In retinal vascular diseases (diabetic macular oedema or retinal vein occlusion), fluorescein angiography shows increased leakage into macular cysts. There is enlargement of superficial FAZ by fluorescein angiography and OCTA in retinal vascular diseases [35]. Moreover, OCTA demonstrates areas of decreased flow in the deep vascular plexus colocalizing with the cystoid spaces [35]. The pathogenesis of CMO in hereditary chorioretinal degenerations is still poorly understood and includes Müller cell dysfunction [35], damage to retinal pigment epithelium pumping mechanism, breakdown of the blood-retinal barrier, disruption of retinal cell-to-cell adhesion, antiretinal antibodies, and vitreous traction. Unlike retinal vascular cystoid macular oedema, fluorescein angiography shows very minimal or no leakage into these cystoid spaces in degenerative retinopathies, suggesting little role of vascular leakage in these degenerative disorders.

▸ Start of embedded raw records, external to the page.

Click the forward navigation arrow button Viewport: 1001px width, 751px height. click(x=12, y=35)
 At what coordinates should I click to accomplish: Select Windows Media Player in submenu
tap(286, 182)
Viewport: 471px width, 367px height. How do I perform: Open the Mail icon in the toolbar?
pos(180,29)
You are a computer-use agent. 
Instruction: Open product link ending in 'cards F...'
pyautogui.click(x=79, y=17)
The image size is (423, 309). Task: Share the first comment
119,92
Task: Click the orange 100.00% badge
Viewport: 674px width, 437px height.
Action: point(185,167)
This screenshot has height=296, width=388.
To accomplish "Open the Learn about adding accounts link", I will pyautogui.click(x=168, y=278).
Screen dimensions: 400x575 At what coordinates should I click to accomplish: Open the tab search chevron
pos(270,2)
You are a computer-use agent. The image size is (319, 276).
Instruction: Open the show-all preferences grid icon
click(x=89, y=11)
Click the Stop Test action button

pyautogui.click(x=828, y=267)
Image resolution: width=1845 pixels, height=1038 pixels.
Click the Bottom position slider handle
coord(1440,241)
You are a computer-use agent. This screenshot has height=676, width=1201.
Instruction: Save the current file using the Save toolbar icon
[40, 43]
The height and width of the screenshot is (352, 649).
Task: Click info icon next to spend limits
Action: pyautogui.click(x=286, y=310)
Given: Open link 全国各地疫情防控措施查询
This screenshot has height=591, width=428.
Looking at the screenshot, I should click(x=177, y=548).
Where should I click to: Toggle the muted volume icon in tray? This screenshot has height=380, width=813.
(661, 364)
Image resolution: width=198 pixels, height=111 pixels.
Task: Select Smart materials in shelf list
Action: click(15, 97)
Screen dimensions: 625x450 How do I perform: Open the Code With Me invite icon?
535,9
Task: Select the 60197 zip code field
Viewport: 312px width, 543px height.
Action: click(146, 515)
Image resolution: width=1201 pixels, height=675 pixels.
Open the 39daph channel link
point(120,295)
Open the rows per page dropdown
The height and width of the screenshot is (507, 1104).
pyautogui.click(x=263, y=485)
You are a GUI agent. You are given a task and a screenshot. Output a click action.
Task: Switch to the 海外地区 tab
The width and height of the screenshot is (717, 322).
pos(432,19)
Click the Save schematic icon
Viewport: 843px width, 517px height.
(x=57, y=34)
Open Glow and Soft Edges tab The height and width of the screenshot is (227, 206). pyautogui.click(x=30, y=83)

We acknowledge that the present study is affected by several limitations, including, first of all, the small number of patients. Nevertheless, GA is a very rare disease, and thus, just a wider multicenter trial would be able to collect a larger sample. In addition, our study is retrospective, and based on different OCTA machines. In a study conducted by Sacconi et al. [36], 7 different OCTA devices presented measurements with different mean values for foveal avascular zone. In order to reduce the variability between machines, we used the same image segmentation, corrected for refractive error, scaled the images, and used manual measurements by 2 graders. Thus, the present analysis can be considered as a pilot study, designed to stimulate the interest about the OCTA application in GA. A prospective study assessing the OCTA changes over the follow-up would shed more light on the pathophysiology of the disease.

In conclusion, CMO can be identified early in the course of GA, and OCTA can contribute to the clinical characterisation of the disease. A large macular cyst is associated with enlarged foveal avascular zone in GA and RP probably from centrifugal expansion of the cyst.

Summary

What was known before

  • In eyes with cystoid macular oedema associated with gyrate atrophy, foveal avascular zone is thought to be enlarged from a primary occlusive disorder.

What this study adds

  • In eyes with cystoid macular oedema, macular cyst area correlated with an enlarged superficial and deep foveal avascular zone in gyrate atrophy and retinitis pigmentosa raising the possibility that the macular cyst is displacing mechanically away the central foveal vasculature without capillary occlusion.